I don't think this OOM is a framework bug per se, and given the
rewrite/refactoring of the shuffle in MAPREDUCE-318 (in 0.21), tuning
the 0.20 shuffle semantics is likely not worthwhile (though data
informing improvements to trunk would be excellent). Most likely (and
tautologically), ReduceTask simply requires more memory than is
available and the job failure can be avoided by either 0) increasing
the heap size or 1) lowering mapred.shuffle.input.buffer.percent. Most
of the tasks we run have a heap of 1GB. For a reduce fetching >200k
map outputs, that's a reasonable, even stingy amount of space. -C
On Mar 10, 2010, at 5:26 AM, Ted Yu wrote:
I verified that size and maxSize are long. This means MR-1182 didn't
resolve
Andy's issue.
According to Andy:
At the beginning of the job there are 209,754 pending map tasks and 32
pending reduce tasks
My guess is that GC wasn't reclaiming memory fast enough, leading to
OOME
because of large number of in-memory shuffle candidates.
My suggestion for Andy would be to:
1. add -*verbose*:*gc as JVM parameter
2. modify reserve() slightly to calculate the maximum outstanding
numPendingRequests and print the maximum.
Based on the output from above two items, we can discuss solution.

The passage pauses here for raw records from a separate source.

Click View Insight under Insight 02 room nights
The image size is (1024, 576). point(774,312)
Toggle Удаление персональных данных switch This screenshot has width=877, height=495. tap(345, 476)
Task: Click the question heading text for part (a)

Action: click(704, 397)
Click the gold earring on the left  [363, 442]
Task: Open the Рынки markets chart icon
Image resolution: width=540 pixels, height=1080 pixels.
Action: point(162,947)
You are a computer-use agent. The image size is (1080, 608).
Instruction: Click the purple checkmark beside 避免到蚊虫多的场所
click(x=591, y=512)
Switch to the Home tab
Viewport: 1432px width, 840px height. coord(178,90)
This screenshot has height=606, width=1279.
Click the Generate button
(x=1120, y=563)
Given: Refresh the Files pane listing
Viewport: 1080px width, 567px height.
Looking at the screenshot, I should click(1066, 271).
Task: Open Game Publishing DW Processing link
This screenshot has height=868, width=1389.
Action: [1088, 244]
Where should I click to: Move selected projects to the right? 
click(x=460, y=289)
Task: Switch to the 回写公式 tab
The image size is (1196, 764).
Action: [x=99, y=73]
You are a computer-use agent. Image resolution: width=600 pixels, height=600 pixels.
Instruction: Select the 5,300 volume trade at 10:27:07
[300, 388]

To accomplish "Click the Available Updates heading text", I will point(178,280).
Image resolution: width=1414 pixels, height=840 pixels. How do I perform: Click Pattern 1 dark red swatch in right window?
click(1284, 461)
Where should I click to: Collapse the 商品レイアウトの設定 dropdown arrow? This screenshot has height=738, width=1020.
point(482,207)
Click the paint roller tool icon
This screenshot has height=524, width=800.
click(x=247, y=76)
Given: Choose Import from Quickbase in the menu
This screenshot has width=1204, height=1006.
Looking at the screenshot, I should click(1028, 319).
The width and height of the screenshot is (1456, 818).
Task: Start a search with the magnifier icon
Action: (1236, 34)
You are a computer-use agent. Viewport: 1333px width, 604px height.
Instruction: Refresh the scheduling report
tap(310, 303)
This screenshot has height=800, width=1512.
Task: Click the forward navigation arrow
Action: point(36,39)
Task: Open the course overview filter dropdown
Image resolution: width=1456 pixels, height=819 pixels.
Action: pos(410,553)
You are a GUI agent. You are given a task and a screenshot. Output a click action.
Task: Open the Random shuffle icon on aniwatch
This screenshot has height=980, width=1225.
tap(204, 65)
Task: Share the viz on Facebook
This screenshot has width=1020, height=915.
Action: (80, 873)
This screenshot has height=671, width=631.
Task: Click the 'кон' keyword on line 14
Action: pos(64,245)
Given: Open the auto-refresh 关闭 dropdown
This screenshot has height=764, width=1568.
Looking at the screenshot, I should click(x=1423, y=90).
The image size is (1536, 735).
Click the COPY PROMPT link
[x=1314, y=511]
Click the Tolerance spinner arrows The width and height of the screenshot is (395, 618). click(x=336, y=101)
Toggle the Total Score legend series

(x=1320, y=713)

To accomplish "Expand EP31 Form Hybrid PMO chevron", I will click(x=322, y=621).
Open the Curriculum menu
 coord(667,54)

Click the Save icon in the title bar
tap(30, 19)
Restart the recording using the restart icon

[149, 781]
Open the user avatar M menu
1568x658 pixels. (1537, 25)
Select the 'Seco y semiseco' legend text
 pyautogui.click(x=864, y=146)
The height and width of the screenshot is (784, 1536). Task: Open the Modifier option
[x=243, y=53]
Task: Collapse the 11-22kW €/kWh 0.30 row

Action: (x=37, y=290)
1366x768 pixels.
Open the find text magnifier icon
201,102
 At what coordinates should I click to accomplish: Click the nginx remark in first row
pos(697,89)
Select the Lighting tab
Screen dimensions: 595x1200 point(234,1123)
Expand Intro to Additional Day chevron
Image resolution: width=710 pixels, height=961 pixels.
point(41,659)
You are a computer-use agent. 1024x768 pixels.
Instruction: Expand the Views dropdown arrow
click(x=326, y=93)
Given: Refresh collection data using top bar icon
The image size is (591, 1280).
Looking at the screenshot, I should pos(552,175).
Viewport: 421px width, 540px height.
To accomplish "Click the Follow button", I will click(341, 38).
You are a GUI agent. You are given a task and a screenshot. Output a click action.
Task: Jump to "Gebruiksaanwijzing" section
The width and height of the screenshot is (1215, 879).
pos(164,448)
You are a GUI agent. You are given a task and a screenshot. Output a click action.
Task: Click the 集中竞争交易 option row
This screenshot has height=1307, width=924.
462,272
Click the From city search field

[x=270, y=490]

My intuition is to place upperbound on numPendingRequests beyond which
canFitInMemory() returns false.
*
My two cents.
On Tue, Mar 9, 2010 at 11:51 PM, Christopher Douglas
wrote:
That section of code is unmodified in MR-1182. See the patches/svn
log. -C
Sent from my iPhone
On Mar 9, 2010, at 7:44 PM, "Ted Yu" wrote:
I just downloaded hadoop-0.20.2 tar ball from cloudera mirror.
This is what I see in ReduceTask (line 999):
public synchronized boolean reserve(int requestedSize,
InputStream in)
throws InterruptedException {
// Wait till the request can be fulfilled...
while ((size + requestedSize) > maxSize) {
I don't see the fix from MR-1182.
That's why I suggested to Andy that he manually apply MR-1182.
Cheers
On Tue, Mar 9, 2010 at 5:01 PM, Andy Sautins
wrote:
Thanks Christopher.
The heap size for reduce tasks is configured to be 640M (
mapred.child.java.opts set to -Xmx640m ).
Andy
-Original Message-
From: Christopher Douglas [mailto:chri...@yahoo-inc.com]
Sent: Tuesday, March 09, 2010 5:19 PM
To: common-user@hadoop.apache.org
Subject: Re: Shuffle In Memory OutOfMemoryError
No, MR-1182 is included in 0.20.2
What heap size have you set for your reduce tasks? -C
Sent from my iPhone
On Mar 9, 2010, at 2:34 PM, "Ted Yu" wrote:
Andy:
You need to manually apply the patch.
Cheers
On Tue, Mar 9, 2010 at 2:23 PM, Andy Sautins <
andy.saut...@returnpath.net
wrote:
Thanks Ted. My understanding is that MAPREDUCE-1182 is included
in the
0.20.2 release. We upgraded our cluster to 0.20.2 this weekend
and
re-ran
the same job scenarios. Running with
mapred.reduce.parallel.copies
set to 1
and continue to have the same Java heap space error.
-Original Message-
From: Ted Yu [mailto:yuzhih...@gmail.com]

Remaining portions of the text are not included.